Can be confused with thrombophlebitis.
Diagnosis with ultrasound.
What is a Charcot joint?
Particularly destructive OA that results from loss of proprioception (leading to unusual stress on joints)
Where do Charcot joints most commonly occur in diabetes?
Syphilis?
Syringomyelia?
Hansen’s disease?
Diabetes: Ankle
Syphilis (tabes dorsalis): knee
Syringomyelia: shoulder or elbow (remember capelike distribution)
Hansen’s disease (neuritic form of leprosy): Wrist
How can be olecranon bursitis be distinguished from elbow arthritis on physical exam maneuvers?
Both have pain with flexion and extension, but only joint involvement (arthritis) has pain with supination and pronation
What is rheumatoid factor?
What is the sensitivity and specificity of RF for rheumatoid arthritis?

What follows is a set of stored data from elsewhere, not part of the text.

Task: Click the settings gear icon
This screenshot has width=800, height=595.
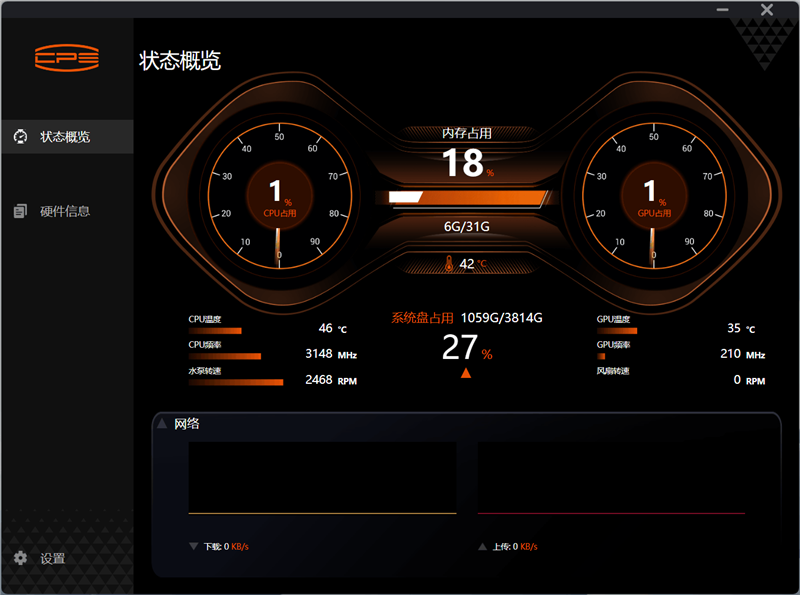Action: point(20,558)
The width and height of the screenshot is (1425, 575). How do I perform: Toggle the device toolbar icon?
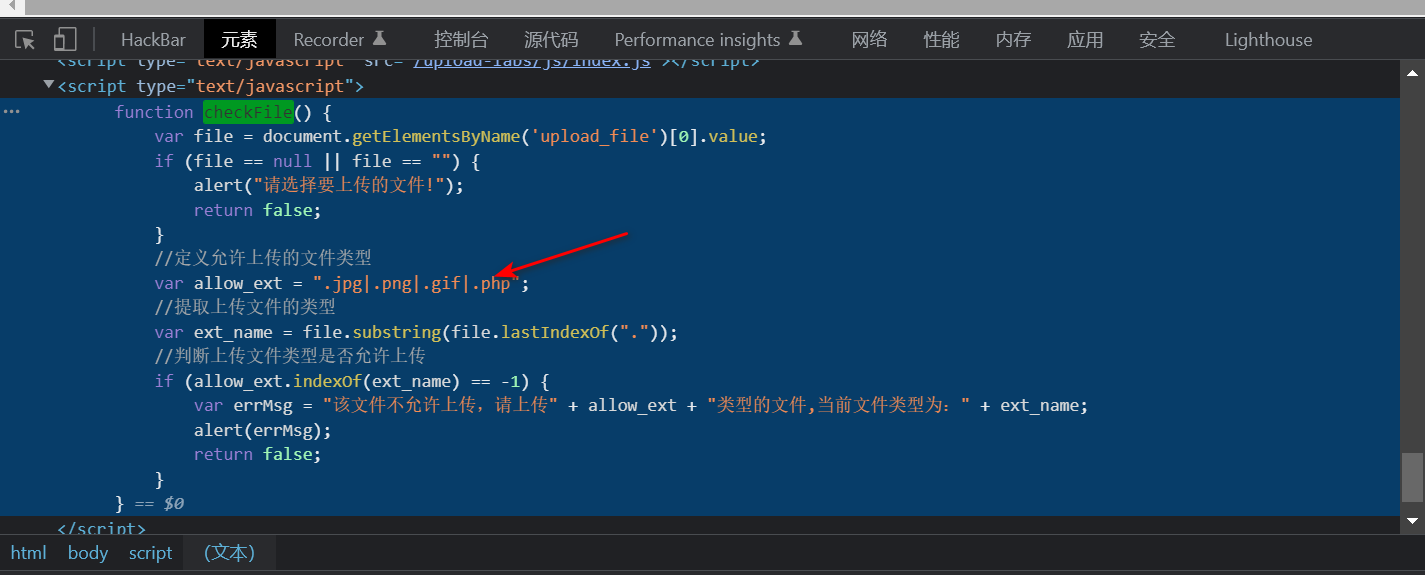click(x=65, y=40)
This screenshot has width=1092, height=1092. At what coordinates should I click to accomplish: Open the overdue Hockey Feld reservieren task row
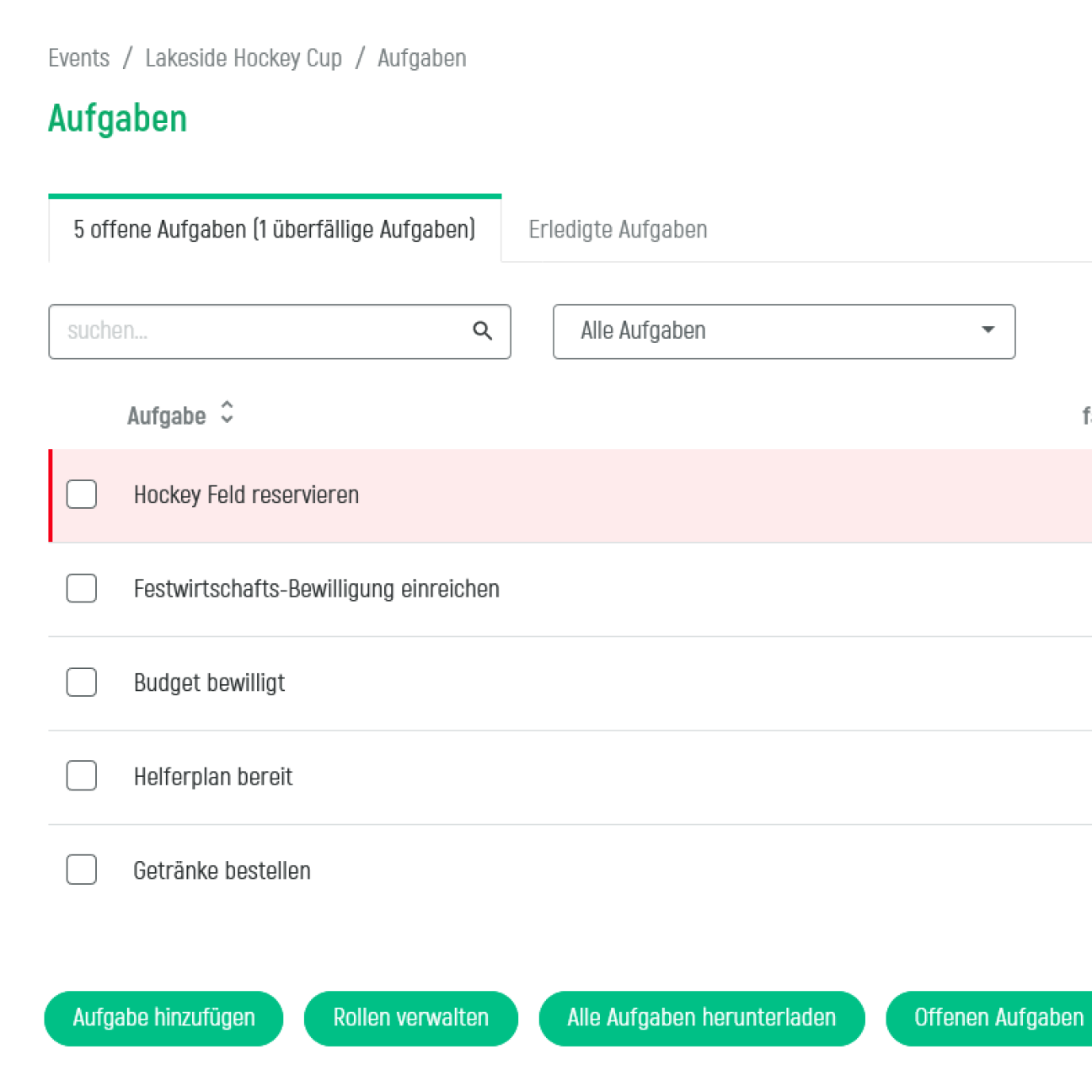[246, 495]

IgM autoantibody against the tail (Fc region) of IgG antibodies
Sensitivity: about 70%
Specificity: about 85% (also positive in other CVD and some chronic infections)
In addition to rheumatoid factor, what is another biomarker for RA?
How does its sensitivity and specificity for RA compare to RF?
anti-CCP (anti-cyclic citrullinated) antibodies
anti-CCP has similar sensitivity but somewhat greater sensitivity for RA than RF is.
What can lead to positive RF in a patient without RA?
Other collagen vascular diseases (e.g. lupus, Sjogren’s syndrome) and some chronic infections (e.g. subacute bacterial endocarditis) can have positive RF
What percent of patients with RA are RF positive at time of presentation?
50%
More develop positivity later in course, but 20-25% of RA patients remain seronegative throughout
What is correlated with high RF titers in RA?
- Long-standing disease
- Aggressive joint destruction
- Subcutaneous nodules
- Vasculitis
- Other extra-articular manifestations
What joints are most commonly involved in RA?
Small joints of hands, wrists, feet, and ankles (but knees, hips, elbows and spine may also be affected)
What HLA is associated with RA?
Many seronegative spondylarthropathies?
RA: HLA-DR4
Seronegative spondylarthropathies: HLA-B27
What is the typical involvement of the ankle joint in RA?
Involvement of the subtalar joint (between talus and calcaneus), primairly affecting inversion/eversion rather than flexion/extension
(Flexion/extension are a result of the joints between the talus and the tibia and fibula)
What is the pattern of joint stiffness in RA?